§ **What you need to do**:
In the lines below, replace "Identify the location of" with "Find the position of" and leave everything else unchanged.

━━━━━━━━

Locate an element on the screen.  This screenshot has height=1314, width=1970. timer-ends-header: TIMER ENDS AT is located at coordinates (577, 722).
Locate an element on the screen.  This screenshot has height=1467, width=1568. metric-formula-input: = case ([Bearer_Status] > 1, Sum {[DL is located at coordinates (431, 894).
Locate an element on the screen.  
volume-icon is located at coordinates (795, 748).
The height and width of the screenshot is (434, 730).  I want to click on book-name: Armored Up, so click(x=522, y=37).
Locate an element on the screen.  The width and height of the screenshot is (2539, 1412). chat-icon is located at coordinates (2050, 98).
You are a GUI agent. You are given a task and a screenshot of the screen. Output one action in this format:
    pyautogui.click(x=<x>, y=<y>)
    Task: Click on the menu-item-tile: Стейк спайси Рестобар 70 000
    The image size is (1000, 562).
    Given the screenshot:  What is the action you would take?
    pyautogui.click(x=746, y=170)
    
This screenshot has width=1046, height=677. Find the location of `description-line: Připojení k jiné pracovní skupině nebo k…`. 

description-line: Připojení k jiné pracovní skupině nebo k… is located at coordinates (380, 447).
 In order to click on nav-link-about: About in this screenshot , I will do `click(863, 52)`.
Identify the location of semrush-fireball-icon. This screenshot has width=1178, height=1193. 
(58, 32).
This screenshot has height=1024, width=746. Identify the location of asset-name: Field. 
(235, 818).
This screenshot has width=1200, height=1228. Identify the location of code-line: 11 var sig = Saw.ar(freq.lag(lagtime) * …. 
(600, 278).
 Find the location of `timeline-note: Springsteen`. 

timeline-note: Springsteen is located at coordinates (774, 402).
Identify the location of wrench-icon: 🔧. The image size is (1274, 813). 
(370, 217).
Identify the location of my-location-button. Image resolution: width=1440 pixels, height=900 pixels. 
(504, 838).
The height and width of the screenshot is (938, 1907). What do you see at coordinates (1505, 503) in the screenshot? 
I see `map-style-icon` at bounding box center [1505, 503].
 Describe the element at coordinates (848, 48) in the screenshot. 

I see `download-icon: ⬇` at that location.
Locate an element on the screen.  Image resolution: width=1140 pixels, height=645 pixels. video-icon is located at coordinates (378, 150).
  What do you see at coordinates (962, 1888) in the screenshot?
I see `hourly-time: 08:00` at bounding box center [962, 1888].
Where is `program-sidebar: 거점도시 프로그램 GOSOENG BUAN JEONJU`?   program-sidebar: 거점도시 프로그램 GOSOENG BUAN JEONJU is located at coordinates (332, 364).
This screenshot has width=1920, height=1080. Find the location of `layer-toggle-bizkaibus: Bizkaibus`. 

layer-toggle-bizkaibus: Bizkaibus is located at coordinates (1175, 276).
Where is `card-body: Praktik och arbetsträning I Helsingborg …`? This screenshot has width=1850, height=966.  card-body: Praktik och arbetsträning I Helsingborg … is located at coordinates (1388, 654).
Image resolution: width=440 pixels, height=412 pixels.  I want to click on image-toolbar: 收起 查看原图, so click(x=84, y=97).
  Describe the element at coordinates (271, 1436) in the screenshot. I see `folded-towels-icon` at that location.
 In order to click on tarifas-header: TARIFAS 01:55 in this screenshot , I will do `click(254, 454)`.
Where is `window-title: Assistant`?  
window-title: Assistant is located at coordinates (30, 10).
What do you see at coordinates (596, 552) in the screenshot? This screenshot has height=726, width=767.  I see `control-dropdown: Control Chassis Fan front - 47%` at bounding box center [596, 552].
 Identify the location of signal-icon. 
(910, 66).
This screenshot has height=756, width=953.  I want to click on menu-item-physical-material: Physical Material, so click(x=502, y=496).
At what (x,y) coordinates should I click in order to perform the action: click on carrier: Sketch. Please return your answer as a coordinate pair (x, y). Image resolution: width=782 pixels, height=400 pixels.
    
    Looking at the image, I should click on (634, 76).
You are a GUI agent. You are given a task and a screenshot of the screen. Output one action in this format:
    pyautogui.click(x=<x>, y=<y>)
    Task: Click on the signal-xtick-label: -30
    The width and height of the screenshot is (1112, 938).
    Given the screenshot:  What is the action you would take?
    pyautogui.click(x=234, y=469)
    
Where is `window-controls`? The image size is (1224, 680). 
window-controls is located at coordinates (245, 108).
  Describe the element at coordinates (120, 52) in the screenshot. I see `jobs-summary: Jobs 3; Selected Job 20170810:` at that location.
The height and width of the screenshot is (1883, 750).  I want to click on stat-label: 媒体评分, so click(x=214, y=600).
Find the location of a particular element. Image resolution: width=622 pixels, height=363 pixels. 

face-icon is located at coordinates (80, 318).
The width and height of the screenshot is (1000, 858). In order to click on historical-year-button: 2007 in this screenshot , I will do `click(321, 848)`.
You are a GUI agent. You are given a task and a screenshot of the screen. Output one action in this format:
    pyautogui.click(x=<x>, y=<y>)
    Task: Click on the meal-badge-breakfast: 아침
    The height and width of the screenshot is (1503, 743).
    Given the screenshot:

━━━━━━━━

§ **Exercise solution**:
Locate an element on the screen.  This screenshot has height=1314, width=1970. timer-ends-header: TIMER ENDS AT is located at coordinates (577, 722).
Locate an element on the screen.  This screenshot has height=1467, width=1568. metric-formula-input: = case ([Bearer_Status] > 1, Sum {[DL is located at coordinates (431, 894).
Locate an element on the screen.  
volume-icon is located at coordinates (795, 748).
The height and width of the screenshot is (434, 730).  I want to click on book-name: Armored Up, so click(x=522, y=37).
Locate an element on the screen.  The width and height of the screenshot is (2539, 1412). chat-icon is located at coordinates (2050, 98).
You are a GUI agent. You are given a task and a screenshot of the screen. Output one action in this format:
    pyautogui.click(x=<x>, y=<y>)
    Task: Click on the menu-item-tile: Стейк спайси Рестобар 70 000
    The image size is (1000, 562).
    Given the screenshot:  What is the action you would take?
    pyautogui.click(x=746, y=170)
    
This screenshot has width=1046, height=677. Find the location of `description-line: Připojení k jiné pracovní skupině nebo k…`. 

description-line: Připojení k jiné pracovní skupině nebo k… is located at coordinates (380, 447).
 In order to click on nav-link-about: About in this screenshot , I will do `click(863, 52)`.
Find the position of semrush-fireball-icon. This screenshot has width=1178, height=1193. 
(58, 32).
This screenshot has height=1024, width=746. Find the position of asset-name: Field. 
(235, 818).
This screenshot has width=1200, height=1228. Find the position of code-line: 11 var sig = Saw.ar(freq.lag(lagtime) * …. 
(600, 278).
 Find the location of `timeline-note: Springsteen`. 

timeline-note: Springsteen is located at coordinates (774, 402).
Find the position of wrench-icon: 🔧. The image size is (1274, 813). 
(370, 217).
Find the position of my-location-button. Image resolution: width=1440 pixels, height=900 pixels. 
(504, 838).
The height and width of the screenshot is (938, 1907). What do you see at coordinates (1505, 503) in the screenshot? 
I see `map-style-icon` at bounding box center [1505, 503].
 Describe the element at coordinates (848, 48) in the screenshot. 

I see `download-icon: ⬇` at that location.
Locate an element on the screen.  Image resolution: width=1140 pixels, height=645 pixels. video-icon is located at coordinates (378, 150).
  What do you see at coordinates (962, 1888) in the screenshot?
I see `hourly-time: 08:00` at bounding box center [962, 1888].
Where is `program-sidebar: 거점도시 프로그램 GOSOENG BUAN JEONJU`?   program-sidebar: 거점도시 프로그램 GOSOENG BUAN JEONJU is located at coordinates (332, 364).
This screenshot has width=1920, height=1080. Find the location of `layer-toggle-bizkaibus: Bizkaibus`. 

layer-toggle-bizkaibus: Bizkaibus is located at coordinates (1175, 276).
Where is `card-body: Praktik och arbetsträning I Helsingborg …`? This screenshot has width=1850, height=966.  card-body: Praktik och arbetsträning I Helsingborg … is located at coordinates (1388, 654).
Image resolution: width=440 pixels, height=412 pixels.  I want to click on image-toolbar: 收起 查看原图, so click(x=84, y=97).
  Describe the element at coordinates (271, 1436) in the screenshot. I see `folded-towels-icon` at that location.
 In order to click on tarifas-header: TARIFAS 01:55 in this screenshot , I will do `click(254, 454)`.
Where is `window-title: Assistant`?  
window-title: Assistant is located at coordinates (30, 10).
What do you see at coordinates (596, 552) in the screenshot? This screenshot has height=726, width=767.  I see `control-dropdown: Control Chassis Fan front - 47%` at bounding box center [596, 552].
 Find the position of signal-icon. 
(910, 66).
This screenshot has height=756, width=953.  I want to click on menu-item-physical-material: Physical Material, so click(x=502, y=496).
At what (x,y) coordinates should I click in order to perform the action: click on carrier: Sketch. Please return your answer as a coordinate pair (x, y). Image resolution: width=782 pixels, height=400 pixels.
    
    Looking at the image, I should click on (634, 76).
You are a GUI agent. You are given a task and a screenshot of the screen. Output one action in this format:
    pyautogui.click(x=<x>, y=<y>)
    Task: Click on the signal-xtick-label: -30
    The width and height of the screenshot is (1112, 938).
    Given the screenshot:  What is the action you would take?
    pyautogui.click(x=234, y=469)
    
Where is `window-controls`? The image size is (1224, 680). 
window-controls is located at coordinates (245, 108).
  Describe the element at coordinates (120, 52) in the screenshot. I see `jobs-summary: Jobs 3; Selected Job 20170810:` at that location.
The height and width of the screenshot is (1883, 750).  I want to click on stat-label: 媒体评分, so click(x=214, y=600).
Find the location of a particular element. Image resolution: width=622 pixels, height=363 pixels. 

face-icon is located at coordinates (80, 318).
The width and height of the screenshot is (1000, 858). In order to click on historical-year-button: 2007 in this screenshot , I will do `click(321, 848)`.
You are a GUI agent. You are given a task and a screenshot of the screen. Output one action in this format:
    pyautogui.click(x=<x>, y=<y>)
    Task: Click on the meal-badge-breakfast: 아침
    The height and width of the screenshot is (1503, 743).
    Given the screenshot:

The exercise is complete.